Huh? Is this in relation to the reply to my post? I just like seeing my picture everywhere and get bored on a night shift.
And while I know the difference between the sites the bits site is still a rival forum


----------



## Poxicator

Oli, I wouldnt consider the BTS as a rival forum, and considering that Ive used the BTS panel on RFUK since October 2008 and I only became a mod on RFUK in January 2011 it would seem that none of the moderation/admin team nor the owners consider it a rival forum either. And nor do they consider the tag against the rules.
I suggest, if you feel compelled to do so, that you pm either of the admin team or the owners, or report any of my posts for clarification on the signature.


----------



## PJ88

oliwilliams said:


> Huh? Is this in relation to the reply to my post? I just like seeing my picture everywhere and get bored on a night shift.
> And while I know the difference between the sites the bits site is still a rival forum


 
No no not at all, this is a reply to the so called admin... With his claims of anouther making threats ect... Sorry for the confusion


----------



## PJ88

Poxicator said:


> Can you clarify some, or even all, of what you have just said there. :crazy::hmm:


 
Of course. Can you tell me about your short memory span, and what language you speak, or explain your degree of understanding English ?...

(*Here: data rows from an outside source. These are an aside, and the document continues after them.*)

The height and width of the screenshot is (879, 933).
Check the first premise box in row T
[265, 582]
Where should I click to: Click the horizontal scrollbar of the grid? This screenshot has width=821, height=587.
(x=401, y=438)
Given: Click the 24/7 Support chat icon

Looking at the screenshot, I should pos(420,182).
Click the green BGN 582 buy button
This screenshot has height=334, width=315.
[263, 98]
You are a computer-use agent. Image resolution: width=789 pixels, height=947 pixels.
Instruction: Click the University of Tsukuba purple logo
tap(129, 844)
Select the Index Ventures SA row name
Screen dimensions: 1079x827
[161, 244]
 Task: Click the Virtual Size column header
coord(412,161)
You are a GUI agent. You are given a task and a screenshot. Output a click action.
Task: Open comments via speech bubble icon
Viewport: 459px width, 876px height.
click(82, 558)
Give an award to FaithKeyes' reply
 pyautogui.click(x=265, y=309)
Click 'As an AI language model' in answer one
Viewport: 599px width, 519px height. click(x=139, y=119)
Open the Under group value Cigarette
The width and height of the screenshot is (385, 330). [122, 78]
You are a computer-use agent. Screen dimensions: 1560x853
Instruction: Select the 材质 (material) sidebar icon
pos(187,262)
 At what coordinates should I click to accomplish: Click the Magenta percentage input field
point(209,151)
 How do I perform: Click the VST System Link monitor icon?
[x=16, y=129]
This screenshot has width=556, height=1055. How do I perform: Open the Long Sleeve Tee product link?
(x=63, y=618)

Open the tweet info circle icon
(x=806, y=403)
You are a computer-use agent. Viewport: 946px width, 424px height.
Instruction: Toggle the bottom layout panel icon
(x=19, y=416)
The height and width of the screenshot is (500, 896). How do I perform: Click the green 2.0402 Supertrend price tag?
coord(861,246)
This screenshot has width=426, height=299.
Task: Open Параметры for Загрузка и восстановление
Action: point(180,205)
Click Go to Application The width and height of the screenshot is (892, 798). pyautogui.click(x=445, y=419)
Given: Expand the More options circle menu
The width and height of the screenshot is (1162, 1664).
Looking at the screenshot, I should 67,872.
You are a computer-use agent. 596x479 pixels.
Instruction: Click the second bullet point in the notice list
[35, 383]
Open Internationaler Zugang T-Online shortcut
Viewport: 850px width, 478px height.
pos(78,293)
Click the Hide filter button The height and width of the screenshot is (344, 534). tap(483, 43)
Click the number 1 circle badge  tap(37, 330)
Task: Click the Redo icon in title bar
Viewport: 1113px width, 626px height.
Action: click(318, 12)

Read your original post, then line this up with my reply, or is this troublesome for you ?. Honestly, you in my eyes, can't even answer nor understand the English language, puts questions upon weather you are even fit enough to even be admin. But beings you dont understand basic words such as "and", I will try my best to find a toddler that will match your criteria and understanding of the language it self.


----------



## RhacodactyBoy

toffee popcorn is my favourite


----------



## Poxicator

And who might PJ88 be?


----------



## Poxicator

Sorry folks but we've had to close this thread because 2 banned members have decided they want to continue to disrupt the forum.

Dave Balls, who has a joined under a number of accounts, enjoys a rant or 2 against the forum. 
I'm sure I know who the other is, but as I havent named that person directly I can't therefore have made a personal attack! However, checking the infractions of that person it amounted to 9 separate instances of infractions and 3 separate warnings and a multitude of pm's concerning behaviour. Within that timeframe plenty of opportunity was given to address their behaviour and to talk to various mods about how to proceed.


----------



## kato

*Admin Note:*

I hope I'm not treading on anyone's shoes here but as one of the two Admin on RFUK(the other being bothrops) I'd just like to say something about banned members.

There are very very very few Members that are Banned from RFUK, maybe a dozen in the five years that I have been on the Moderation Team. There have been more Bans, but these are normally Multiple Accounts, Banned Members or Spammers. Also to protect our Members, some Users are removed from certain sections, but this is very infrequent.

Of the few that have been Banned, they have been Banned deservedly so. Either ripping people off or not sticking to RFUK's very simple Rules and continually ignoring them. There are people out there that don't like us at RFUK, but that is their freedom of choice and we will not hold that against them. But speaking for myself, I do not like one bit when these banned members go off and lie as to why they are not on here anymore. Not once have I heard a Banned Member say why they were honestly banned.

Because of this, here at RFUK we have all our Community at heart and we do not want them subjected to these banned folk or even any scams that they are involved in. We as a Team look out for the best interests of our community and always try to. If anyone has an issue, either myself or bothrops will try to help you out amicably. Our ethos is to get along in a relaxed attitude and only step in if someone breaches the rules; yes, under previous Admin things have been tougher, but now hopefully there is no need for that stance. Stick to the simple rules and things will be fine. Break them continuously and the naughty step beckons.

Simon.
Administrator.


----------